Handbook for dictators

My good friend, Dodong Nemenzo, professor emeritus of politics and former president of the University of the Philippines, recently gave me an intriguing book. The title alone, “The Dictator’s Handbook” (2011), is sufficiently beguiling, and I couldn’t wait to read it.  But, halfway through the book, I realized it is not just about tyrannical regimes; it is also about democratic rule. In short, it is about the practice of politics in general—how leaders come to power, how they keep power, and how they keep control over money.

How leaders stay in power is the most interesting section. The book’s authors, Bruce Bueno de Mesquita and Alastair Smith, argue that leaders do not rule unilaterally or monolithically. No ruler is ever in full control of his or her people. For, not even the most incorrigible autocrat has everything figured out. All leaders find themselves adjusting to a contingent process to ensure their survival.

President Duterte is no exception.  No one expected him to win the presidency in May 2016. He had no political organization or a nationwide network to back him.  Outside of Mindanao, voters hardly knew him.

But it took only a few months to introduce him to an electorate that had grown weary of politicians and of politics itself. He came to the national stage at the perfect time. Filipinos seemed primed for the entry of another maverick. He was rough in his manners, crude in his language, and indifferent to the need to please voters in order to get their support.  He cursed and fought mainstream media, and insulted every conceivable figure of authority that incurred his ire.  His success validates one of the book’s counterintuitive theses—“bad behavior is more often than not good politics.”

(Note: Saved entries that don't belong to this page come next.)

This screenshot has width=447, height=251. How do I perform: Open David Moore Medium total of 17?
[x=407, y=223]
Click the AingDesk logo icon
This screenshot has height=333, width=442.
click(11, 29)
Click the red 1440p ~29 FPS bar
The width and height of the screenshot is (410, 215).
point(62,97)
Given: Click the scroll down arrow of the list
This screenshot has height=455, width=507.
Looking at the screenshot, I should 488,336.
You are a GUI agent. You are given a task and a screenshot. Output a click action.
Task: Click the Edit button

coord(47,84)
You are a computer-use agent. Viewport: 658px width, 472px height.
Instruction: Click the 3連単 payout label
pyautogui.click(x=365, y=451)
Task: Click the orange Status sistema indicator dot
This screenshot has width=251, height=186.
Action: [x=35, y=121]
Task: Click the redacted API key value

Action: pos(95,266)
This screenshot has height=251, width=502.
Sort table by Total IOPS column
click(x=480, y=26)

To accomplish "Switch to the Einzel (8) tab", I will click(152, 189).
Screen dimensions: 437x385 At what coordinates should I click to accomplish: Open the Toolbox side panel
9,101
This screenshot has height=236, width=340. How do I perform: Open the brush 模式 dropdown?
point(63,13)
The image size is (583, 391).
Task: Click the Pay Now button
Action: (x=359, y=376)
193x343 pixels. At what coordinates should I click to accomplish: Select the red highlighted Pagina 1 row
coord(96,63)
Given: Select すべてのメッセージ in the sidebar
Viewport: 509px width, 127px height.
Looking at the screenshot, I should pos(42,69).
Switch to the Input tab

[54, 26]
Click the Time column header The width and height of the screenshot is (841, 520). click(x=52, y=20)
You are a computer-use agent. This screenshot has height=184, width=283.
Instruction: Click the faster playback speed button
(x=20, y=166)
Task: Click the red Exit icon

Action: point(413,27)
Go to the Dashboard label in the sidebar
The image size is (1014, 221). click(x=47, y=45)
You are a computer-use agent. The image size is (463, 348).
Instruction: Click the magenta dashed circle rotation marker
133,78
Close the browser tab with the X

His speeches, which social media abundantly carried, were rambling stream-of-consciousness monologues.  Clearly, it wasn’t his message that captivated audiences; it was his persona. He came out as anti-elite, anti-Establishment, anti-American, anti-intellectual, anti-religious, and, yes, anti-politics.  He railed against the drug menace, mass poverty, corruption, and a myopic Manila-centric government, but offered no concrete program to solve these.  He was content to tell his audiences that he was the nation’s last card, and they believed him.

How does such a leader govern?  Having won on the back of an amorphous movement rather than of a party, Mr. Duterte has cobbled together a broad coalition of individuals who have very little in common in political orientation and background.  There are leftists, neoliberals, environmental activists, Christian democrats, capitalists, labor organizers, and provincial politicians in his Cabinet.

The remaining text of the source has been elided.